• WHAT IS BEING ASKED: Read through the entries below and return each line with the word "agent".

*** Opening SUPPLIED DATA ***

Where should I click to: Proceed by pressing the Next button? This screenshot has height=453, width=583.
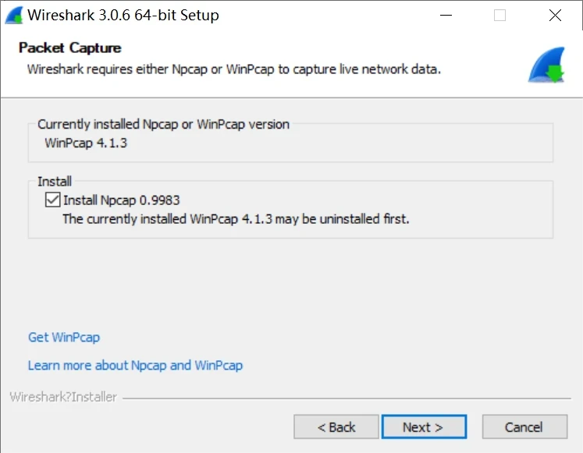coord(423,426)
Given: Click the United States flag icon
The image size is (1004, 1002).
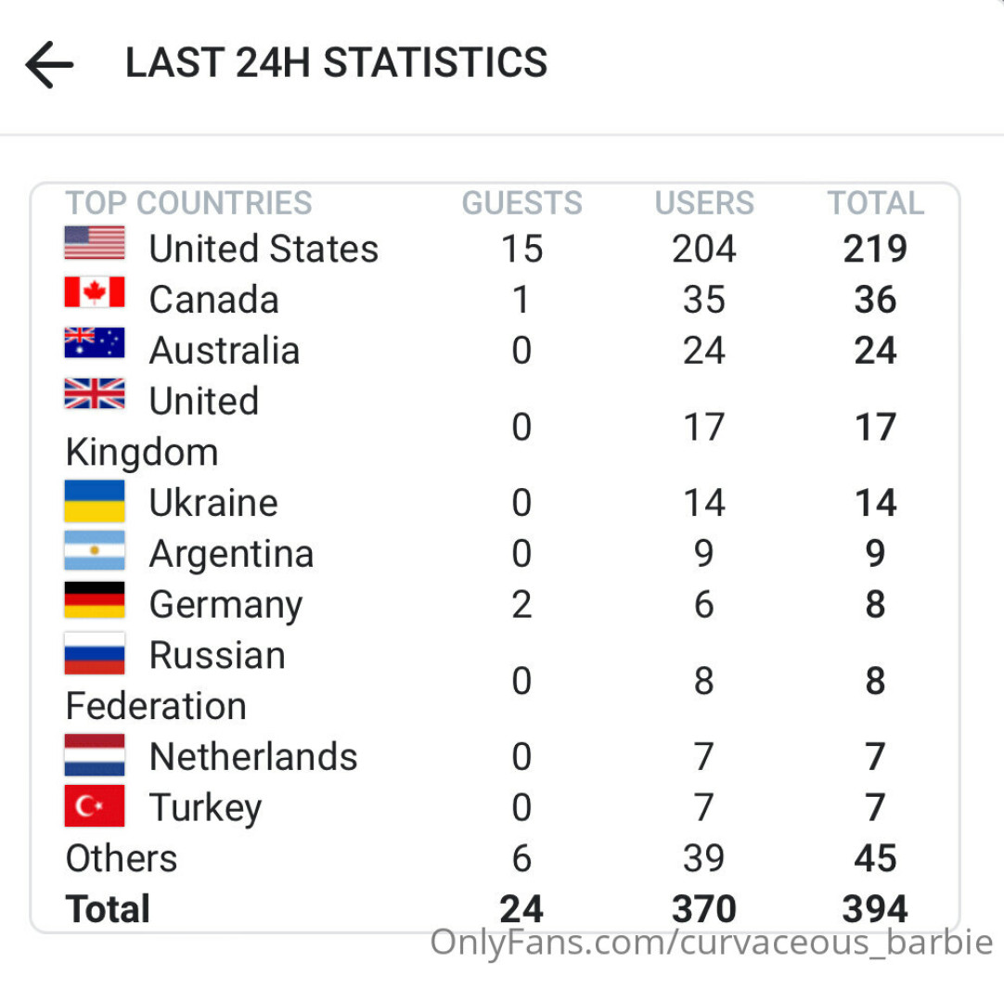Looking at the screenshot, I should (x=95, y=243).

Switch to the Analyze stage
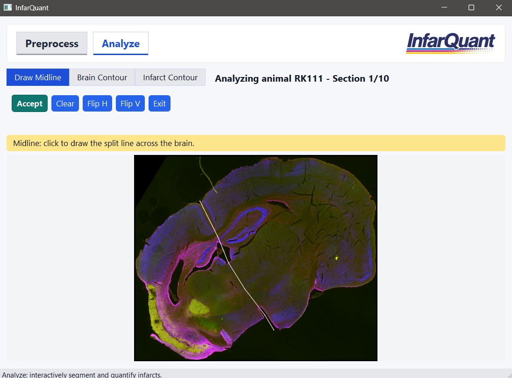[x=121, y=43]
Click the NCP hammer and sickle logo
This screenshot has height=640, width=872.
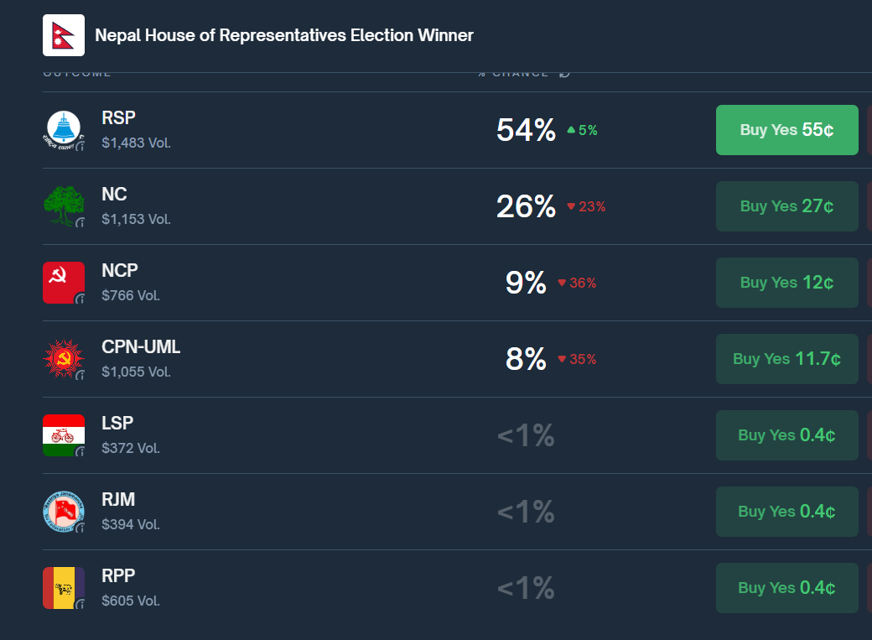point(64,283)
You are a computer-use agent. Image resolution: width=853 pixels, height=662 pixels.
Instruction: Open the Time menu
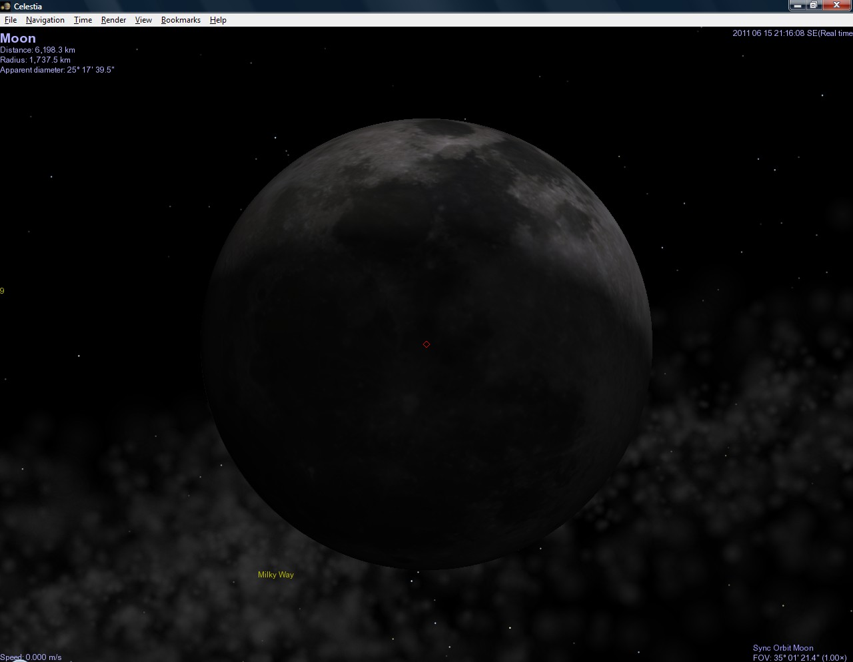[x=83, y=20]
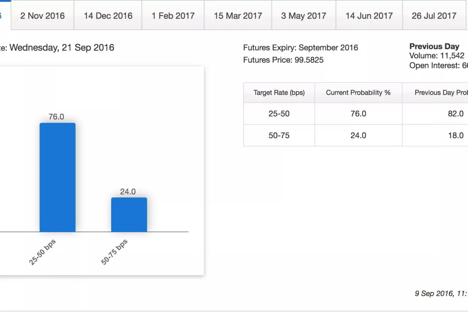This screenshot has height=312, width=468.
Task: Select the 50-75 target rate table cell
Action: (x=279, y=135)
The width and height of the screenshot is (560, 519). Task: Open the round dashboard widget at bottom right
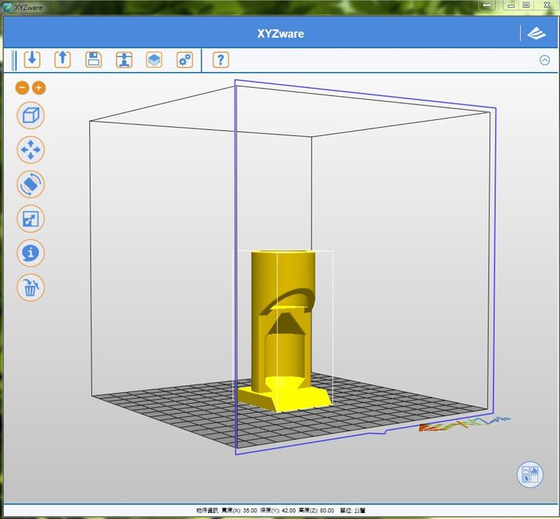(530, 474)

*** Closing SUPPLIED DATA ***
*** Opening SUPPLIED DATA ***

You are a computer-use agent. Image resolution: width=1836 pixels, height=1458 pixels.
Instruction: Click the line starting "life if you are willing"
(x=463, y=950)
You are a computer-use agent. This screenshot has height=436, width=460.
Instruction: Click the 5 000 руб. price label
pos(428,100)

*** Closing SUPPLIED DATA ***

• EXERCISE RESPONSE:
You are a computer-use agent. Image resolution: width=853 pixels, height=662 pixels.
You are a computer-use agent. Image resolution: width=1836 pixels, height=1458 pixels.
You are a computer-use agent. This screenshot has height=436, width=460.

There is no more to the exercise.